# DESKTOP PORTAL EMAIL CSV FUNCTION - KAPUT ?



## Hugh G (Sep 22, 2016)

For 3 earnings periods now I cannot access my details my trips using the "EMAIL CSV" button on the desktop portal

As per usual, all efforts in reaching out to my partner have resulted in the usual bullsh*t that they aware of the problem.

CAN ANYBODY ELSE DOWNLOAD THEIR CSV TRIP DETAILS ???


----------



## Hugh G (Sep 22, 2016)

This CSV file used to have the following information:

Driver Name
Phone Number
Email
Type
Date
Description
Trip #
Fare
Surge
Toll
Misc
Other
Meter Rate
Gratuity
Commission
Tax on Fee
Total Payment
Uber is now so transparent there is nothing to see !

*What is being transparent?*
_When you're *transparent*, you invite trust by revealing that you have nothing to hide. 
You establish yourself as an honest, credible person in the eyes of others. 
The prospect of *being* open and vulnerable may make you nervous, but the digital revolution has made *transparency* a matter of survival.
_​So can we now assume safely that UBER has something to hide ?


----------



## Who is John Galt? (Sep 28, 2016)

Hugh G said:


> Uber is now so transparent there is nothing to see !
> *What is being transparent?*
> _When you're *transparent*, you invite trust by revealing that you have nothing to hide.
> You establish yourself as an honest, credible person in the eyes of others._
> So can we no assume safely that UBER has something to hide ?​


Seriously Hugh. These are absolutely outrageous accusations! *Outrageous!*

I would request you to tread very carefully with such allegations. Very carefully!

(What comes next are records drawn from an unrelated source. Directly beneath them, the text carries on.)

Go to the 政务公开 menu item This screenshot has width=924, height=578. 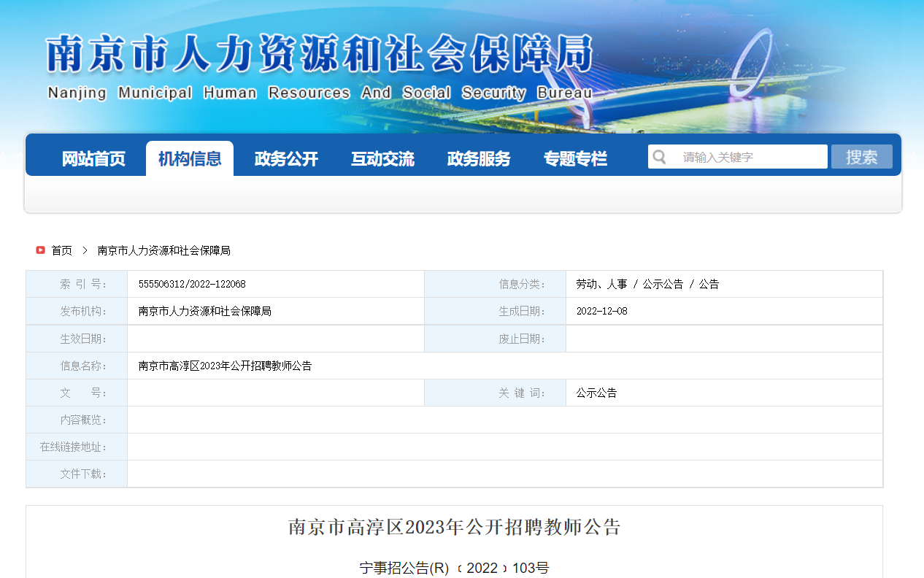(286, 158)
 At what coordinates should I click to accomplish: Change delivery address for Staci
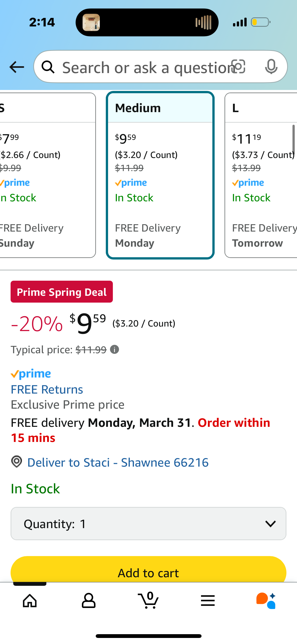pyautogui.click(x=118, y=463)
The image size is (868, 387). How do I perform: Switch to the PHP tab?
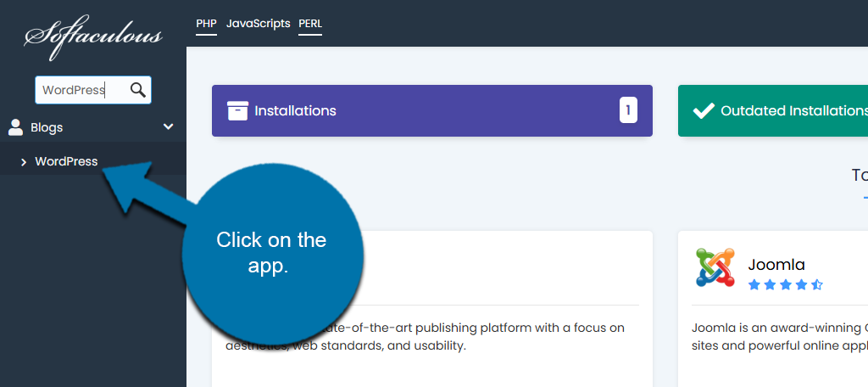pos(206,24)
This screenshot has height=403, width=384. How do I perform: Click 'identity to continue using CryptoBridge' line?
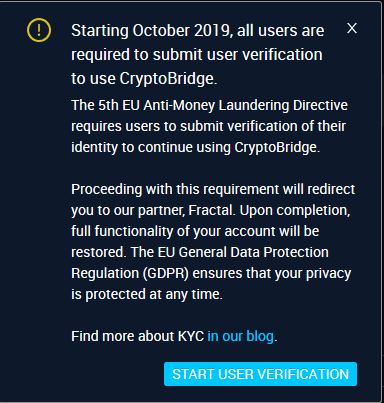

I hope I'm wrong, but it seems you are inferring that there was a time when Über could be trusted. Please reconsider your position.

.


----------



## Hugh G (Sep 22, 2016)

Enquiries have again come back indicating the UBERNAUTS are aware of the problem !

Is it also just a coincidence that Driver's Weekly Reports on the APP stopped functioning around the same time in April ??

Any ideas why UBER are withholding a file that contains the breakdown of each fare ?

This CSV file used to have the following information:

Driver Name
Phone Number
Email
Type
Date
Description
Trip #
Fare
Surge
Toll
Misc
Other
Meter Rate
Gratuity
Commission
Tax on Fee
Total Payment
I think with the introduction of POO and UPFRONT PRICING our partner is taking a bigger slice of the pie and withholding any evidence that we could query them about the fare breakdown.


----------



## Hugh G (Sep 22, 2016)

Hugh G said:


> I think with the introduction of POO and UPFRONT PRICING our partner is taking a bigger slice of the pie and withholding any evidence that we could query them about the fare breakdown.


Uber have now reinstated the CSV function










EDITED --> However when the CSV contents are initially examined column headings/location appear to vary depending on fare breakdown/type


----------